> **ABOUT THIS EXERCISE**: Return exactly those lines of the material below that fall between the line holding "You are a computer-use" and the line holding "Instruction: Activate Cortana's", inclusive.

> **ENTRIES SHOWN**:
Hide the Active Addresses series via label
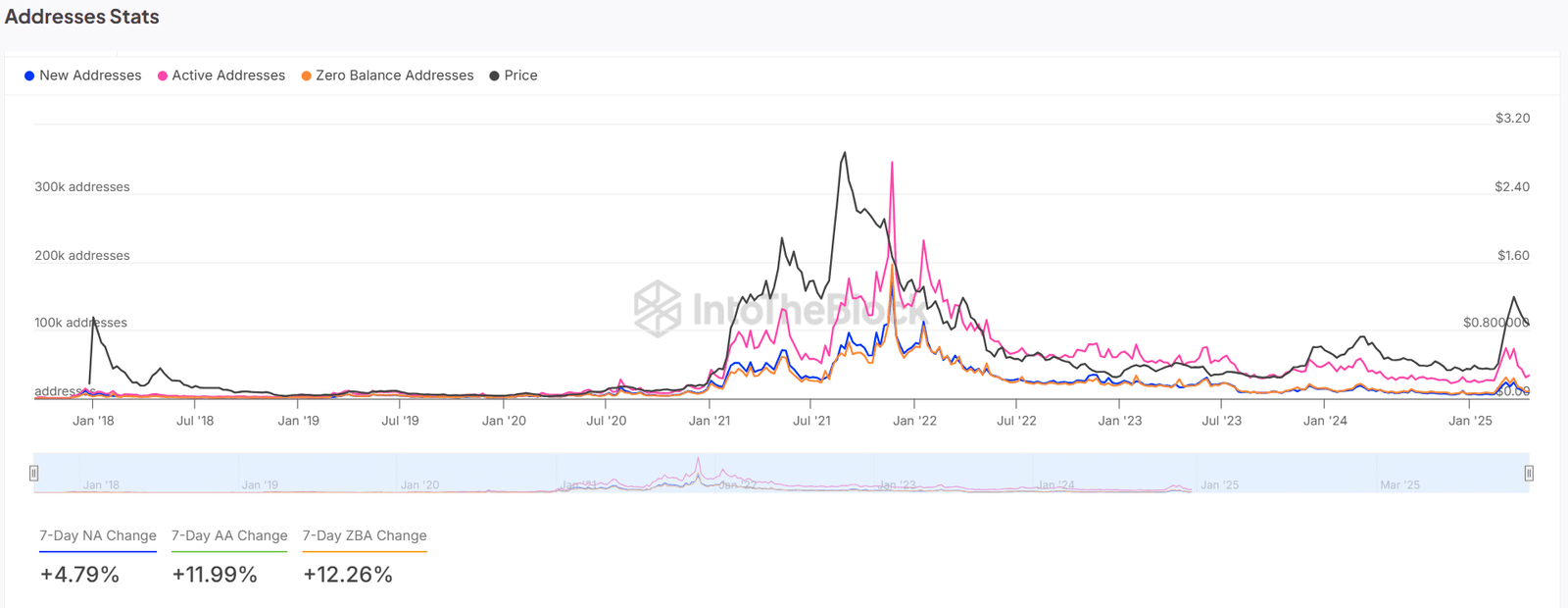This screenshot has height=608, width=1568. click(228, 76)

--

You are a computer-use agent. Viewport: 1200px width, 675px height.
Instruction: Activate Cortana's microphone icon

==

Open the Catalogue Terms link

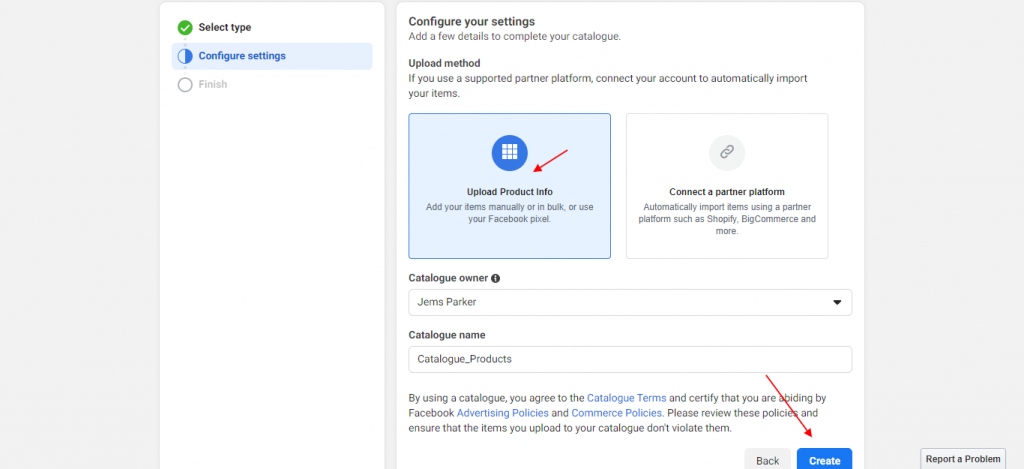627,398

> **WRITTEN SOLUTION**:
You are a computer-use agent. Viewport: 1200px width, 675px height.
Instruction: Activate Cortana's microphone icon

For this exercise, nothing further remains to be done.